1. Congruent Triangles Featuring SSS and SAS (side-side-side and side-angle-side)

2. Congruent Triangles  Checklist for congruent triangles  3 sides congruent  3 angles congruent  We will now learn how to use our theorems and postulates to cut the list in half!

3. Congruent Triangles using SSS and SAS  The side-side-side postulate. If three sides of one triangle are congruent with three sides of another triangle, then the two triangles are congruent.

4. Congruent Triangles using SSS and SAS  What construction method have we used that is very similar to this?  How many different triangle configurations could you make by rearranging the sides?

5. Congruent Triangles using SSS and SAS  Think about this: if you divide a square by drawing a line along one diagonal, what have you created?  What do we know about the sides of a square?  What property allows us to say the diagonal is congruent with itself?  Do we have three sides congruent?  Will this process hold if we have a rectangle? Rhombus? As long as we have a figure with two congruent sides plus the diagonal, yes!

6. Using prior learning

7. Congruent Triangles using SSS and SAS  The side-angle-side postulate. If two sides and the included angle between those sides are congruent to the corresponding parts of another triangle, then those two triangles are congruent.

8. Congruent Triangles using SSS and SAS  The side-angle-side postulate. If two sides and the included angle between those sides are congruent to the corresponding parts of another triangle, then those two triangles are congruent.
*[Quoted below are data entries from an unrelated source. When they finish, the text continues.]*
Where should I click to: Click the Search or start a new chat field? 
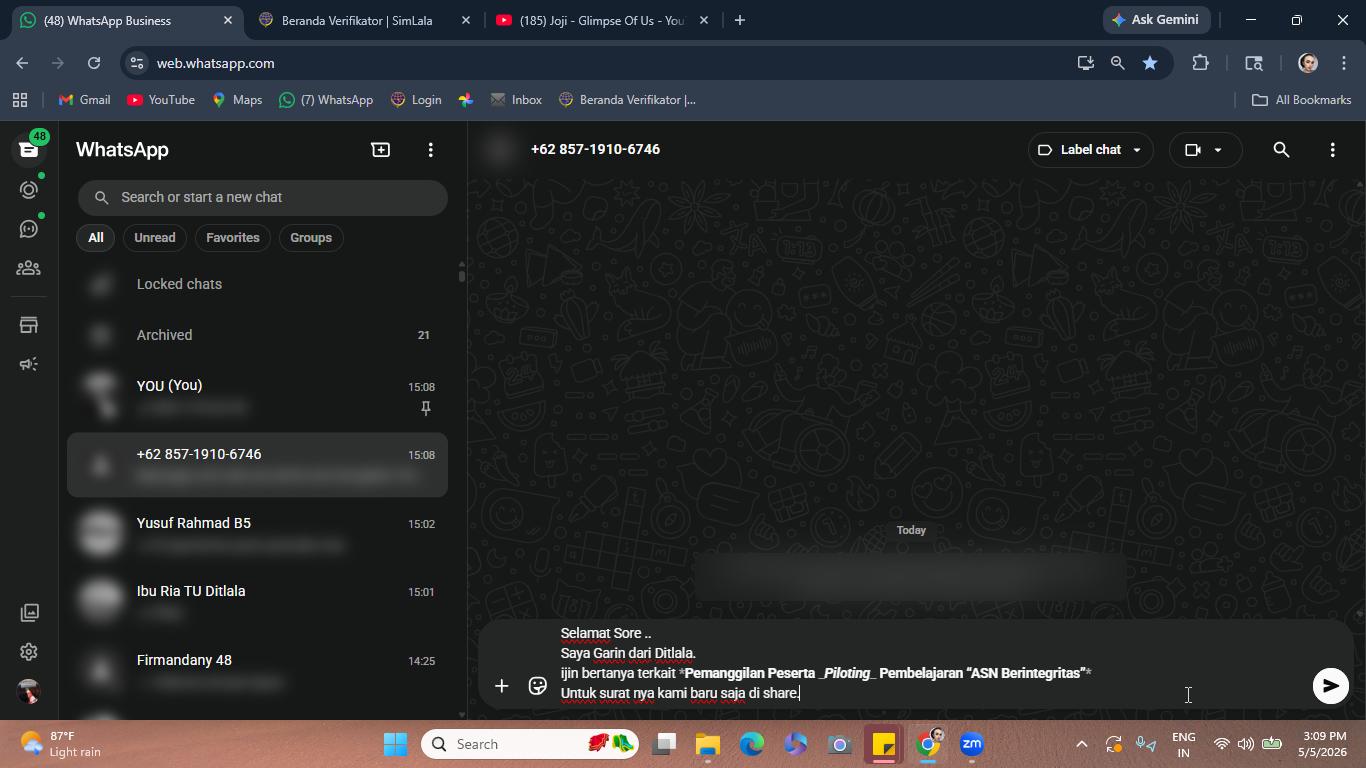(x=263, y=197)
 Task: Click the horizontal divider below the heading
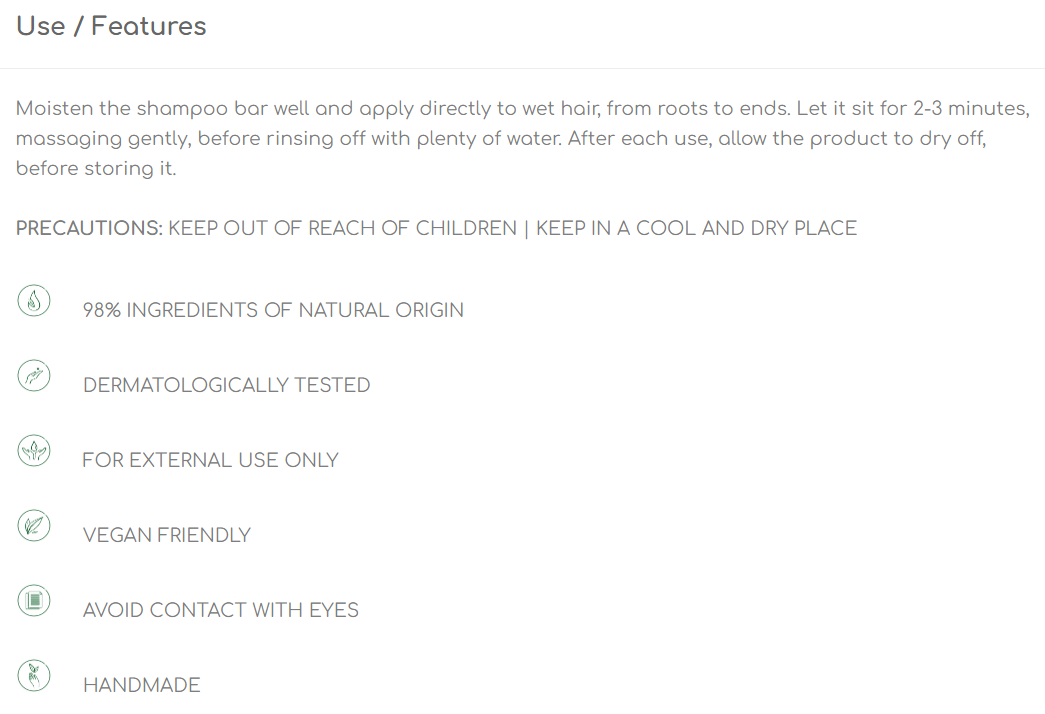(x=522, y=68)
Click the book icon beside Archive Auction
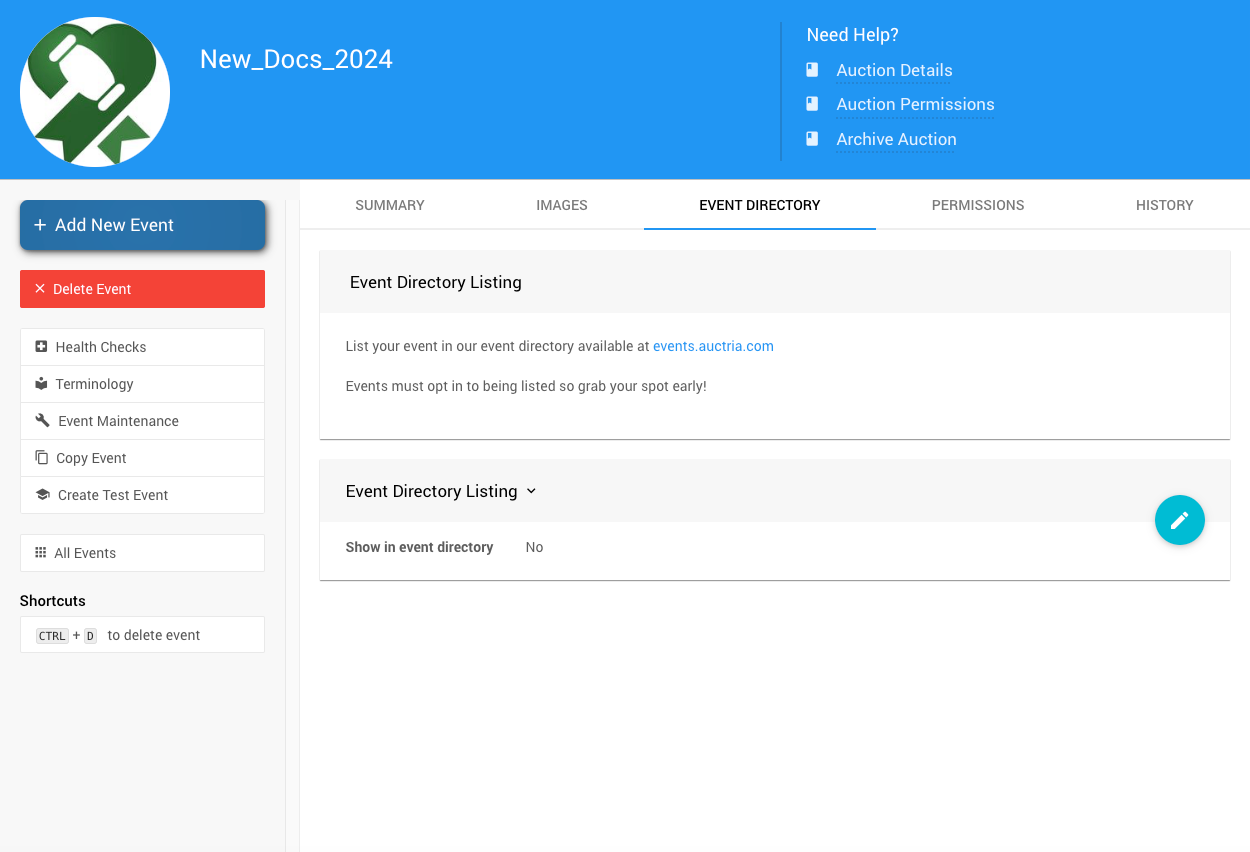This screenshot has height=852, width=1250. [x=812, y=139]
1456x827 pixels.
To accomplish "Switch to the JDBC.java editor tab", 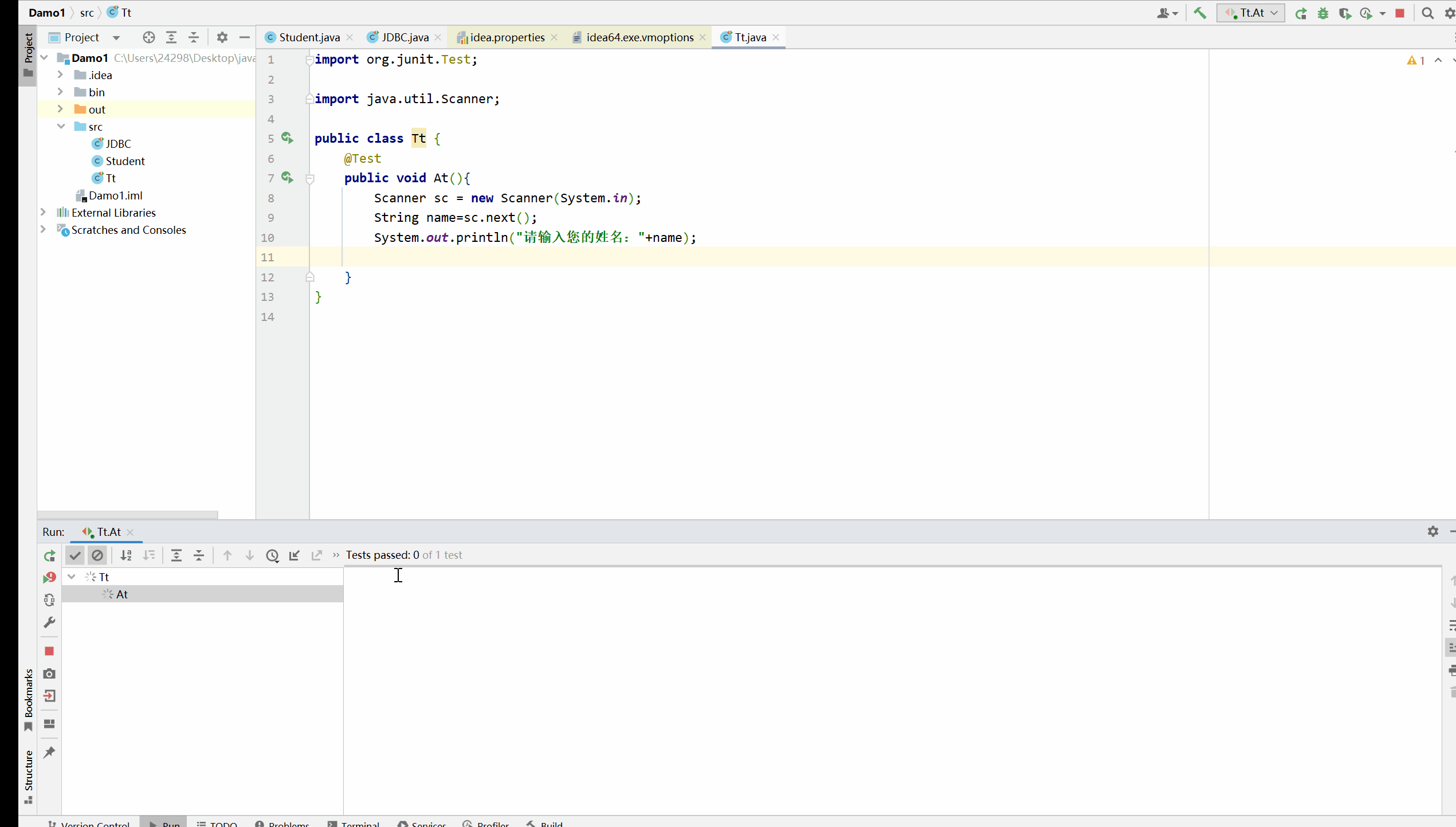I will click(405, 37).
9. Your turn!  Would you use SSS or SAS to prove the following triangles are congruent? Is there enough information to choose?  We can use SAS for these triangles because we have two congruent sides plus the angle between those sides.  We can NOT use SAS for these triangles because the angle in the second triangle is not between the two congruent sides.

10. Your turn!  Would you use SSS or SAS to prove the following triangles are congruent? Is there enough information to choose?  We can use SSS for these triangles because we have three congruent sides.  We can use either SSS or SAS for these because we have three congruent sides plus a congruent included angle between two of the congruent sides.

11. Using SSS and SAS in a proof  Complete the flow proof

12. Brainstorm!  Working in pairs, write down as many real life examples of congruent triangles that you can think of. Congruent Triangles

13. Summing it all up!  For triangles, we need to show that all three sides and all three angles are congruent unless we make use of the SSS and SAS postulates.  If we use the SSS postulate what must we show are congruent?  Three sides!  If we use the SAS postulate what must we show are congruent?  Two sides AND the angle included between the two sides!